BEGIN Data supplied
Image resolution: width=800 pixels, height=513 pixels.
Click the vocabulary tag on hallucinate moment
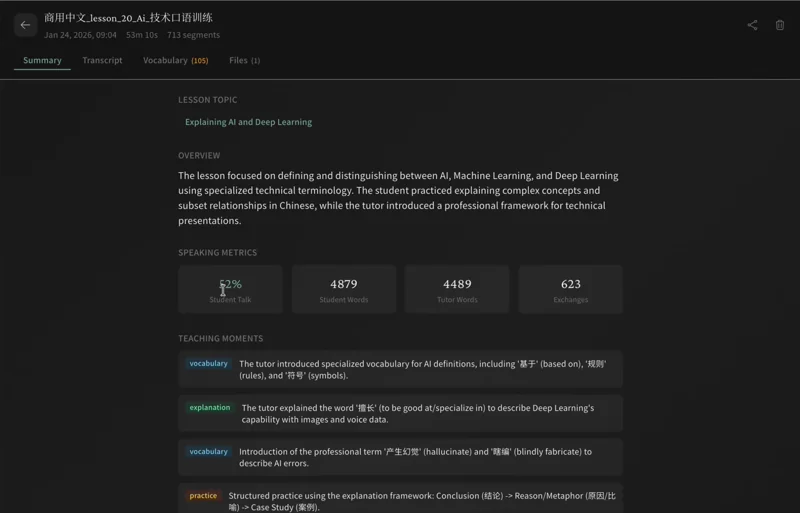click(x=209, y=452)
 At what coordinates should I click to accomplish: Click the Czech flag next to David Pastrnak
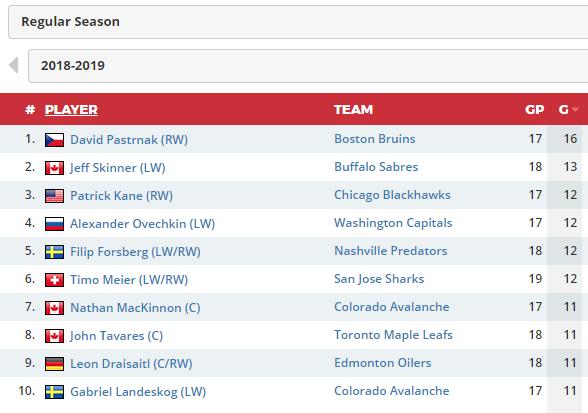54,140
END Data supplied
All lines from the line with "Click the vocabulary" through the final line of the listing are to be printed exactly, both ends included; the pictures are not.

◆ Answer box
Click the vocabulary tag on hallucinate moment
click(x=209, y=452)
 At what coordinates should I click to accomplish: Click the Czech flag next to David Pastrnak
54,140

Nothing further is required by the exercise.